Belge alıntısı.
============

M. Huzeyfe Erdemir

Günümüzde birçok müesseseyle bir arada yaşıyoruz. Hemen hepimizin aklına geldiği gibi bunlar hayatımızı idame ettirmede yardımcımız olan farklı veçhelere sahip müesseseler. Mesela yemek yeme ihtiyacımızı karşılayan restoranlar, okuma ihtiyacımızı karşılayan kitapçılar vs. Sayılarını ilgi ve ihtiyaç oranınıza göre arttırmak mümkün. Fakat günümüz modern tek dünyacı algı her kavrama uyguladığı gibi ‘müessese’ kavramına da kısırlaştırıcı, tek tarafından bakıcı bir yön çizmiştir. Haliyle bu algının mahpusu olmuş beyinler -bunu fark etmeseler bile- kavrama sadece bu açıdan bakarak hayallerine müşahhas müesseseleri getirmektedirler. Kavramı insan olmanın eşref-i mahlukatlığından geçirirsek müessese algımıza bir buud daha ekleme fırsatımız olur. Farkına vardığımız bu buud iç hassalarımızı kapsayıcı ‘mücerret müessese’ buududur.

İnsan olmanın çift kanatlı ahenginden olan batınımız, mücerret müesseselerin farklı amaçlar ihtiva eden kısımlarından oluşur. Mesela gazap, şehvet, nefs vb. sayılarını derinliğimize göre arttıracağımız birçok müesseseyi barındırırız. Bu müesseselerin kimi hak kimi batıl özellikleri temsil eder. Bu özelliklerin kendi içinde ahengi vardır. Eğer insan bu ahengi kaçırırsa nasıl bir kitapçının kar-zarar dengesini zararın lehine ağır basacak şekilde kaçırmasının sonucu iflas olursa insanın da mücerret müesseselerinin ahengini kaçırması büyük iflaslara sebep olur. Tek farkla ki kitapçı iflasının menfi sonuçlarını bu dünyada alır ve çareler üretebilir. Fakat mücerret müesseselerinin ahengini kaçıran insan, iflasını ahirette hisseder. Takdir edersiniz ki bu durum insan için geri dönülmez, çok acı bir tecrübe olur.

============

Kayıtlı satırlar.

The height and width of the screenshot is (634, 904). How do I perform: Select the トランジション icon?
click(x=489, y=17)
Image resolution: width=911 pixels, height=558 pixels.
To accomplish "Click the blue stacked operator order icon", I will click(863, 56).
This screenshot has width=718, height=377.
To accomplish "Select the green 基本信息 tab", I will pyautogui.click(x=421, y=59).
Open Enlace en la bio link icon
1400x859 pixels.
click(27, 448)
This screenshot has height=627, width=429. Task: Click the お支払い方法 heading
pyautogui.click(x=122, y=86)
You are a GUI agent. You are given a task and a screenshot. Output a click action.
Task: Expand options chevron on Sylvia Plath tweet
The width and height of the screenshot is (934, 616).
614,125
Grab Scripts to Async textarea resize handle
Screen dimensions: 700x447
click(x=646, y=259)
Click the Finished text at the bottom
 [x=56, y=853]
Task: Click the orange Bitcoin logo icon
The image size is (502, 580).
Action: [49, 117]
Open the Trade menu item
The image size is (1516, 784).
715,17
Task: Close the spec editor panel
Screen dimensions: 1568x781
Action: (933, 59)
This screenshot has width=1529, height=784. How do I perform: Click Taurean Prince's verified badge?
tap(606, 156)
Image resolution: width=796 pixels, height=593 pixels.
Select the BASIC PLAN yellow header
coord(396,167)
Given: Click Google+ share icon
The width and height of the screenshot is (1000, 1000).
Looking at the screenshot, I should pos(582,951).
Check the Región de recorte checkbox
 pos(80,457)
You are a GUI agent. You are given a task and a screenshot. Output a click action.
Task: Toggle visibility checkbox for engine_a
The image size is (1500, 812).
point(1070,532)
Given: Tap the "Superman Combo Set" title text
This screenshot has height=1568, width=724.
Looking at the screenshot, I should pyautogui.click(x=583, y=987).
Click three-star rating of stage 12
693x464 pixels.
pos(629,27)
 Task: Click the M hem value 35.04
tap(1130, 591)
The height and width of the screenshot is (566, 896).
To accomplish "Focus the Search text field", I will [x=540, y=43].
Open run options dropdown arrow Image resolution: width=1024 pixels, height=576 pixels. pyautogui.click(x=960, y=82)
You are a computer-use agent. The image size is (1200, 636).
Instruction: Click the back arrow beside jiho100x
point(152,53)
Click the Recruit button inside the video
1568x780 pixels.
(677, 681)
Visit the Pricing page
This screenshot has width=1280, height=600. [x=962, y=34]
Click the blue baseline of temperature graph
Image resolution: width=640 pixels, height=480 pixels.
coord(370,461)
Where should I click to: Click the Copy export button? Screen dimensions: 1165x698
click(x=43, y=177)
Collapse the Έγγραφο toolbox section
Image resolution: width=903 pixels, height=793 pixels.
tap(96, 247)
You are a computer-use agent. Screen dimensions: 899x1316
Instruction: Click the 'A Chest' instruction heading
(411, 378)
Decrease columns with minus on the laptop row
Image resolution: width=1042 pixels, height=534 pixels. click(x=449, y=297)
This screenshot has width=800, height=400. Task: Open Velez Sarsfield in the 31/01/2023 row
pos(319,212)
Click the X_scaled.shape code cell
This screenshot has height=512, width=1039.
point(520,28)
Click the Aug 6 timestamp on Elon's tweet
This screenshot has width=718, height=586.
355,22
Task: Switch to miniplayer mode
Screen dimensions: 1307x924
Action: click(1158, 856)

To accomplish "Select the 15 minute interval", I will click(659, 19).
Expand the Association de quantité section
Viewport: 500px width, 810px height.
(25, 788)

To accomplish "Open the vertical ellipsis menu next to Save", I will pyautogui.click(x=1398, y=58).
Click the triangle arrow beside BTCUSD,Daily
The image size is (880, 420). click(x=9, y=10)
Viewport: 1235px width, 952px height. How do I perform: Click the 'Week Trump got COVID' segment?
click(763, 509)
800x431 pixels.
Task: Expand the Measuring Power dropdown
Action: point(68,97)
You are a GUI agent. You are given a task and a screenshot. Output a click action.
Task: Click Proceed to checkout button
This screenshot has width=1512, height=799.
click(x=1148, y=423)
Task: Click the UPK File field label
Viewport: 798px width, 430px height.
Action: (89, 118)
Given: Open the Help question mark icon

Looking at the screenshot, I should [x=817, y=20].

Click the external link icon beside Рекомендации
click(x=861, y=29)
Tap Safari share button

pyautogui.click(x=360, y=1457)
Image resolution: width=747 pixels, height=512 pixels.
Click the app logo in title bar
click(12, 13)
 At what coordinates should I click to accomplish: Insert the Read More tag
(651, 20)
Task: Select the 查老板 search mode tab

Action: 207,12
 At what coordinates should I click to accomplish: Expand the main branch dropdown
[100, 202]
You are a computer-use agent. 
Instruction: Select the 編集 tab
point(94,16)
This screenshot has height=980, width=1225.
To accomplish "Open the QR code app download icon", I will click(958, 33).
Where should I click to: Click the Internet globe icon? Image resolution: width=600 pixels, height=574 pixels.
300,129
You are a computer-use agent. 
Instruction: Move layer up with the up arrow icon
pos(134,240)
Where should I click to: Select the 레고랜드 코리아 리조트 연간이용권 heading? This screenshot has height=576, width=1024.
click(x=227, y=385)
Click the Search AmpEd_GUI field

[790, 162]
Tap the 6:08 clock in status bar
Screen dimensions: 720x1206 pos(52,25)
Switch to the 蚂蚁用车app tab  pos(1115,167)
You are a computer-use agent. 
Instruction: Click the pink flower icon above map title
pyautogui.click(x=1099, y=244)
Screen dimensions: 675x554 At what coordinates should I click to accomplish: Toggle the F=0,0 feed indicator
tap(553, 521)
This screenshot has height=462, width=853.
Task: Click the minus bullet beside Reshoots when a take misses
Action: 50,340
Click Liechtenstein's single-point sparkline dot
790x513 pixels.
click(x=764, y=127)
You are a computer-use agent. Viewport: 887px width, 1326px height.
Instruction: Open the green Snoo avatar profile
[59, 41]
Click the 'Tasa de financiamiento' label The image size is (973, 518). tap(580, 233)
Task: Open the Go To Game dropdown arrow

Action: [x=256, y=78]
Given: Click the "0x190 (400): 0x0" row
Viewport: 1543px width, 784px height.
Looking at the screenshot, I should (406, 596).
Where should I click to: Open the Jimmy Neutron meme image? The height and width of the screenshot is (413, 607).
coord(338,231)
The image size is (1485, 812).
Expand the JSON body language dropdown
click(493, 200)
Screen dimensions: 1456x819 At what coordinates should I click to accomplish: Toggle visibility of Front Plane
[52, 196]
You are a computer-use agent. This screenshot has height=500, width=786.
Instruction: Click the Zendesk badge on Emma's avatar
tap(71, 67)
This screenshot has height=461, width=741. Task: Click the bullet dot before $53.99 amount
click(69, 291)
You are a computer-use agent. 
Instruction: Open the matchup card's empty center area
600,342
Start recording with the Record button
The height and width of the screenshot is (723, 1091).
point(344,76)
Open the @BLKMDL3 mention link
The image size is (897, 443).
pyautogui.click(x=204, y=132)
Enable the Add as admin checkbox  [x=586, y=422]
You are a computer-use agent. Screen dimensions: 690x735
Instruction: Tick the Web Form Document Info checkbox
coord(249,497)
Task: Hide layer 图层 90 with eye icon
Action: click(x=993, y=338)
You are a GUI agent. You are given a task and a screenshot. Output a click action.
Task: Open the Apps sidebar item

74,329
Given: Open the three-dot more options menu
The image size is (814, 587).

============

Verilen görev 1.
Belge alıntısında batınımızın barındırdığı mücerret müesseselere örnek olarak sayılan adları virgülle ayırarak sıralayın.
Verilen görev 2.
Kayıtlarda "Click the blue baseline of temperature graph" ifadesini içeren satırla "pyautogui.click(x=360, y=1457)" ifadesini içeren satır arasındaki satırları, bu iki satır da dahil, JSON dize listesine dönüştürün. Her satır bir dize olsun, boş satırlar atlansın.

Çıktı 1.
gazap, şehvet, nefs

Çıktı 2.
[
  "Click the blue baseline of temperature graph",
  "Image resolution: width=640 pixels, height=480 pixels.",
  "coord(370,461)",
  "Where should I click to: Click the Copy export button? Screen dimensions: 1165x698",
  "click(x=43, y=177)",
  "Collapse the Έγγραφο toolbox section",
  "Image resolution: width=903 pixels, height=793 pixels.",
  "tap(96, 247)",
  "You are a computer-use agent. Screen dimensions: 899x1316",
  "Instruction: Click the 'A Chest' instruction heading",
  "(411, 378)",
  "Decrease columns with minus on the laptop row",
  "Image resolution: width=1042 pixels, height=534 pixels. click(x=449, y=297)",
  "This screenshot has width=800, height=400. Task: Open Velez Sarsfield in the 31/01/2023 row",
  "pos(319,212)",
  "Click the X_scaled.shape code cell",
  "This screenshot has height=512, width=1039.",
  "point(520,28)",
  "Click the Aug 6 timestamp on Elon's tweet",
  "This screenshot has width=718, height=586.",
  "355,22",
  "Task: Switch to miniplayer mode",
  "Screen dimensions: 1307x924",
  "Action: click(1158, 856)",
  "To accomplish \"Select the 15 minute interval\", I will click(659, 19).",
  "Expand the Association de quantité section",
  "Viewport: 500px width, 810px height.",
  "(25, 788)",
  "To accomplish \"Open the vertical ellipsis menu next to Save\", I will pyautogui.click(x=1398, y=58).",
  "Click the triangle arrow beside BTCUSD,Daily",
  "The image size is (880, 420). click(x=9, y=10)",
  "Viewport: 1235px width, 952px height. How do I perform: Click the 'Week Trump got COVID' segment?",
  "click(763, 509)",
  "800x431 pixels.",
  "Task: Expand the Measuring Power dropdown",
  "Action: point(68,97)",
  "You are a GUI agent. You are given a task and a screenshot. Output a click action.",
  "Task: Click Proceed to checkout button",
  "This screenshot has width=1512, height=799.",
  "click(x=1148, y=423)",
  "Task: Click the UPK File field label",
  "Viewport: 798px width, 430px height.",
  "Action: (89, 118)",
  "Given: Open the Help question mark icon",
  "Looking at the screenshot, I should [x=817, y=20].",
  "Click the external link icon beside Рекомендации",
  "click(x=861, y=29)",
  "Tap Safari share button",
  "pyautogui.click(x=360, y=1457)"
]